A thorough clinical assessment of the dentition requires a good inspection light, adequate retraction of the lips and cheeks, a fine-tipped sucker, the use of a dental mirror and probe, and a co-operative patient. These conditions are normally achievable with a conscious adult but in the case of a distressed young child full assessment may have to await the administration of a general anaesthetic. The most difficult injuries to diagnose clinically are stable root fractures and vertical crack fractures of the crowns of posterior teeth. In this situation the examination should include percussion of the teeth, careful probing of the crown and asking the patient to bite gently on a wooden spatula.

The radiographic examination of dento-alveolar injuries must include occlusal or periapical dental radiographs. With the advent of panoral tomography these views are less used than they should be in the diagnosis of maxillofacial trauma but full assessment of injuries to the teeth is impossible without them.

Treatment

Several factors have to be taken into consideration in the treatment of dento-alveolar injuries. The relative importance of preserving damaged teeth will vary according to the complexity of the maxillofacial injury, the age of the patient, the general dental condition including crowding, the site of the dento-alveolar injury and the wishes of the patient. The prognosis of traumatized teeth and the healing of alveolar fractures are generally better in younger patients. Open root apices, intact gingival tissues, absence of root fractures and good periodontal bone support are all clinical conditions which are indicative of a good outcome.

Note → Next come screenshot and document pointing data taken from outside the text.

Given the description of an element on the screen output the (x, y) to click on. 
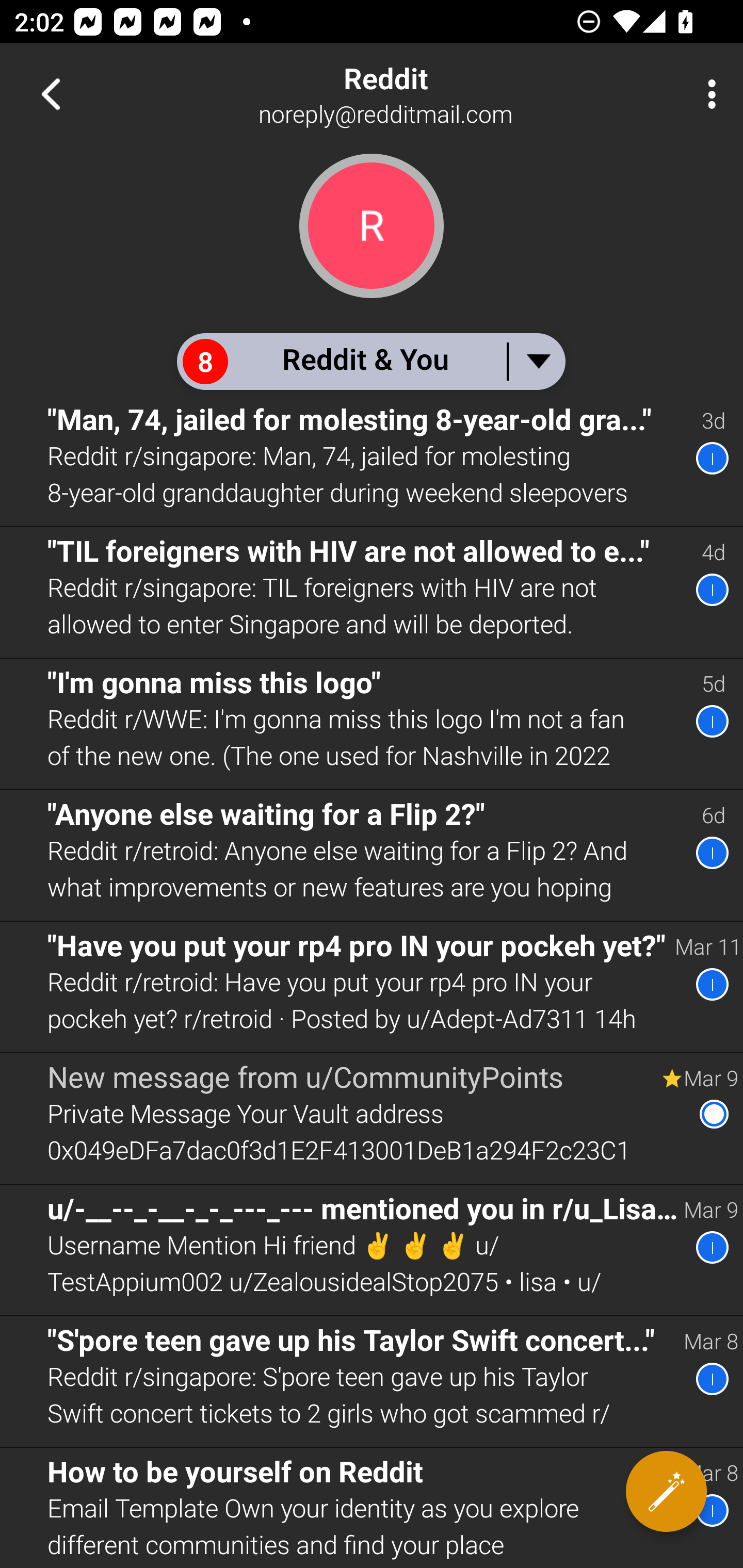
Navigate up (50, 93)
Reddit noreply@redditmail.com (436, 93)
More Options (706, 93)
8 Reddit & You (370, 361)
Given the description of an element on the screen output the (x, y) to click on. 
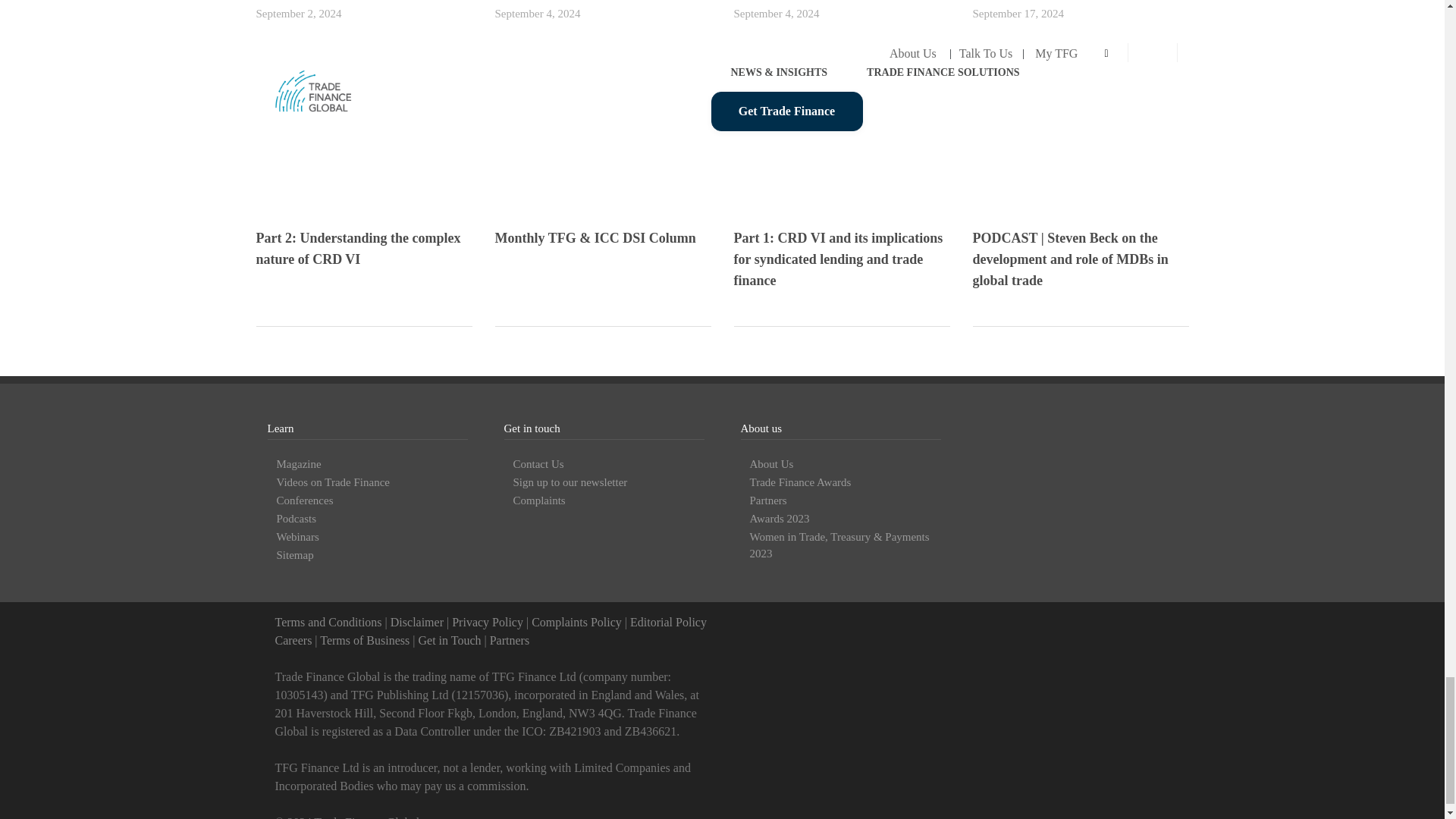
Trade Finance Jobs (293, 640)
Terms and Conditions (328, 621)
Disclaimer (417, 621)
Complaints Policy (576, 621)
Contact Us (448, 640)
Editorial Policy (668, 621)
Privacy Policy (486, 621)
Terms of Business (364, 640)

In the deciduous dentition the pattern of injury differs from adolescents and adults because the elasticity and thinness of the alveolar bone usually protects against fracture of the tooth. Segmental fractures of the alveolus are extremely rare for the same reason. The more complex dento-alveolar injuries normally affect the permanent dentition and in planning treatment it is convenient to consider each component in turn. These range from a small chip of a cusp or incisal edge to multiple broken and displaced teeth with an associated fracture of the supporting alveolus.